Comparison of the structures of natural and synthetic Pb-Cu-jarosite-type compounds
Hudson-Edwards, Karen A.; Smith, Adrian M.L. Dubbin; Bennett, Andrew J.; Murphy, Pamela J.; Wright, Kate
European Journal of Mineralogy Volume 20 Number 2 (2008), p. 241 - 252
published: Apr 30, 2008
ArtNo. ESP147052002009, Price: 29.00 €
Jarosite minerals are effective scavengers of potentially toxic elements such as Pb and Cu, and are abundant in acid rock drainage systems, acid sulfate soils and metallurgical wastes. We used XRD, SEM, and infrared, Raman and X-ray absorption (EXAFS and XANES) spectroscopy to determine the structural differences between natural and synthetic Pb-Cu-jarosites. Differences in the a0 unit cell dimensions for the natural and synthetic samples (7.2288(27) Å and 7.32088(26) Å, respectively), and c0 unit cell values (34.407(14) Å and 17.0336(7) Å, respectively) are attributed to different proportions of H3O, Fe and Pb in the jarosite structures. The synthetic Pb-Cu-jarosite has sharper Raman and IR spectra, with narrower and more intense bands, suggesting that it is more crystalline than the natural sample.
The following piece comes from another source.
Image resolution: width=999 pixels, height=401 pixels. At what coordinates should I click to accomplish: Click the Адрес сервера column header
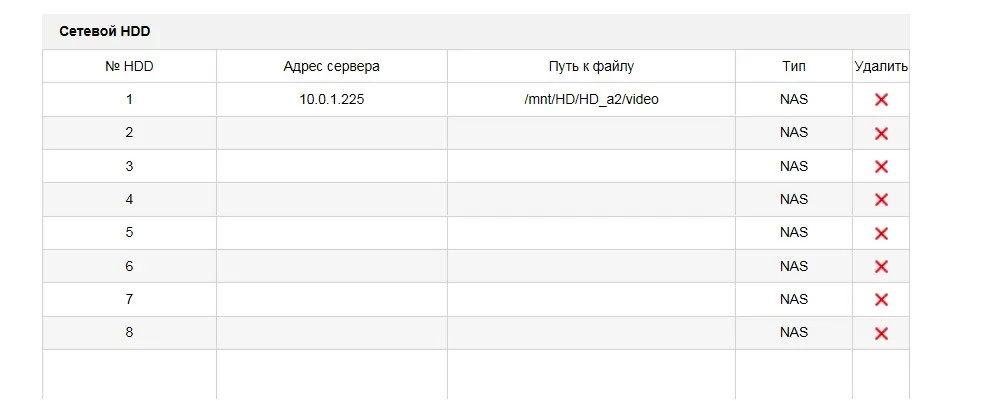(x=331, y=67)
EXAFS fitting of the Fe and Pb data for the natural and synthetic Pb-Cu-jarosite samples are similar to each other, and are also similar to previously reported EXAFS data for jarosites, suggesting that Fe occupies the B sites, and Pb the A sites. The natural sample's Pb EXAFS data are only fitted over a short k-range, however, and the comparison is based on only the first two shells around Pb. Our Cu fits for the natural Pb-Cu-jarosite are similar to the first and third shell fittings for Fe, except that the Cu occupies a tetrahedral rather than an octahedral site (4 O in first shell at r = 1.94-1.95 Å; 4 Fe in third shell at r = 3.59-3.60 Å). In the synthetic Pb-Cu-jarosite, Cu also shares the B site with Fe, but fits of 4 Cu around the Cu atom at a bond distance of 2.60 Å and XANES evidence also suggest the presence of metallic Cu within the structure. Variations in the structures of the natural and synthetic samples are likely due to their differing chemistries and conditions of formation.